Similarly, this is the best work Jamie Foxx has ever done. Including the Oscar nominated stuff. The skill he exhibits in dominating each scene he is in is exquisitely horrific. One spends each moment dreading what decision he might make next and how it will affect the lives of people on and off-screen. Not sure if this will interrupt his scheduled work for any more sequels to average films, but one can hope.

No one plays heartless boss like Spacey, and this role may be a walk in the park for him, but it doesn’t mean that his performance doesn’t work perfectly. After all, Goodfellas wasn’t exactly a stretch for DeNiro, but where would that film have been without him.
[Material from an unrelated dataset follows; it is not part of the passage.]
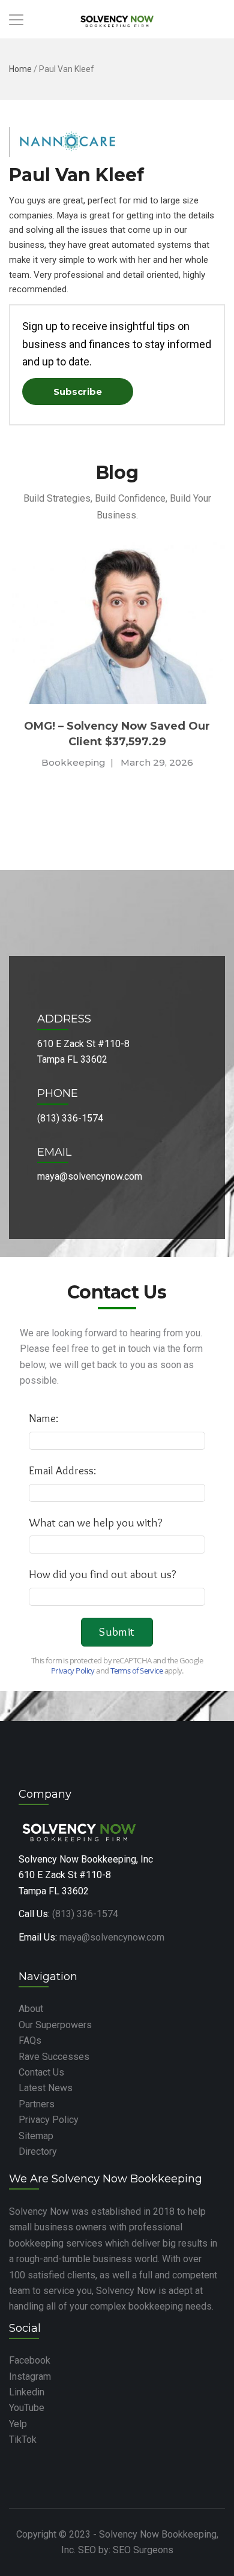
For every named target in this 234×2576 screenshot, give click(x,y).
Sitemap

A key role in the film is that of Jones’ father figure, Joseph. There is a kindness in his eyes that says more than 1000 words could. And when you see the chemistry between he and Elgort, one can’t help but feel a love for both of them. I have not seen Jones enough in film, but lets hope this ushers in a wave of appearances.

Lily James has all of the makings of a star and this performance hits every note that is needed for the young, life affirming love interest. She has the face, form, heart and accent of which dreams are made. One look at her smile and we perfectly understand Baby’s motivations.

For Ansel Elgort, this is the kind of performance of which careers are made. His command of every scene, even when he’s not the dominant force, is astounding. We always know where he is and how he feels. We don’t necessarily know what his plans. His presence has not been felt this profoundly on celluloid to this point. He is so subtle and earnest, one can’t help but want to know Baby more.

Edgar Wright is as frustrating as he is talented. Shaun of the Dead is one of the best films I have ever seen, and despite all the good will in the world, the other 2/3 of the Cornetto trilogy just didn’t live up to the standard he set. Scott Pilgrim is remarkable, if a little flawed.  Ant-Man is fantastic, but where he ends and his replacement Peyton Reed begins is a question.

The work he does here shows his skill is increasing and it feels like its time for him to take on more substantial work. So far, it looks like he is his best provider.

What is amazing is in a film with 2 good and 1 great car chase scene, the best choreographed scene occurs on foot. It is here that the direction and remarkable soundtrack are at their peak. It’s all magic.

The film only lets down in the last few scenes with the antagonists. One shot of Halloween masks early in the film provides for a laugh, but later on the irony is thick when the bad guy just won’t die. It’s silly enough to take you out of the moment. But it certainly isn’t enough to take away from the thrill of the other 90% of the movie.

See this if you want to add to your list of great cinematic memories.